Direct Observation of the Mechanical Role of Bacterial Chaperones in Protein Folding

Protein folding under force is an integral source of generating mechanical energy in various cellular processes, ranging from protein translation to degradation. Although chaperones are well known to interact with proteins under mechanical force, how they respond to force and control cellular energetics remains unknown. To address this question, we introduce a real-time magnetic tweezer technology herein to mimic the physiological force environment on client proteins, keeping the chaperones unperturbed. We studied two structurally distinct client proteins--protein L and talin with seven different chaperones-independently and in combination and proposed a novel mechanical activity of chaperones. We found that chaperones behave differently, while these client proteins are under force, than their previously known functions.
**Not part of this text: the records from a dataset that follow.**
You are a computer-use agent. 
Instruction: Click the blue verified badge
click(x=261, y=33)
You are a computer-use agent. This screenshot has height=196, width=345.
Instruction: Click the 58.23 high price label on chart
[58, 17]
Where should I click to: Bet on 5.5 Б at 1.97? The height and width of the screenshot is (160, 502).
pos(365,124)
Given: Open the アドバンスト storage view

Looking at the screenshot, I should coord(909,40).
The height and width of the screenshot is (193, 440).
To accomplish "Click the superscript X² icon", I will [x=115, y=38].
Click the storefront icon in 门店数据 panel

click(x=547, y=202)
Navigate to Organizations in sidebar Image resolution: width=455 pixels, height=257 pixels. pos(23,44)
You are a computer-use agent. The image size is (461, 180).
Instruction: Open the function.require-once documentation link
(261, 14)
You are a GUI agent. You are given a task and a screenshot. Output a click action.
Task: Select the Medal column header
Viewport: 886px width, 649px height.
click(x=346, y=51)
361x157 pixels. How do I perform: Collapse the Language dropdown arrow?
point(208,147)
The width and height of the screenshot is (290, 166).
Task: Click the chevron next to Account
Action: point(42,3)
For instance, tunnel-associated chaperones (DsbA and trigger factor), otherwise working as holdase without force, assist folding under force. This process generates an additional mechanical energy up to similar to 147 zJ to facilitate translation or translocation. However, well-known cytoplasmic foldase chaperones (PDI, thioredoxin, or DnaKJE) do not possess the mechanical folding ability under force. Notably, the transferring chaperones (DnaK, DnaJ, and SecB) act as holdase and slow down the folding process, both in the presence and absence of force, to prevent misfolding of the client proteins. This provides an emerging insight of mechanical roles of chaperones: they can generate or consume energy by shifting the energy landscape of the client proteins toward a folded or an unfolded state, suggesting an evolutionary mechanism to minimize energy consumption in various biological processes.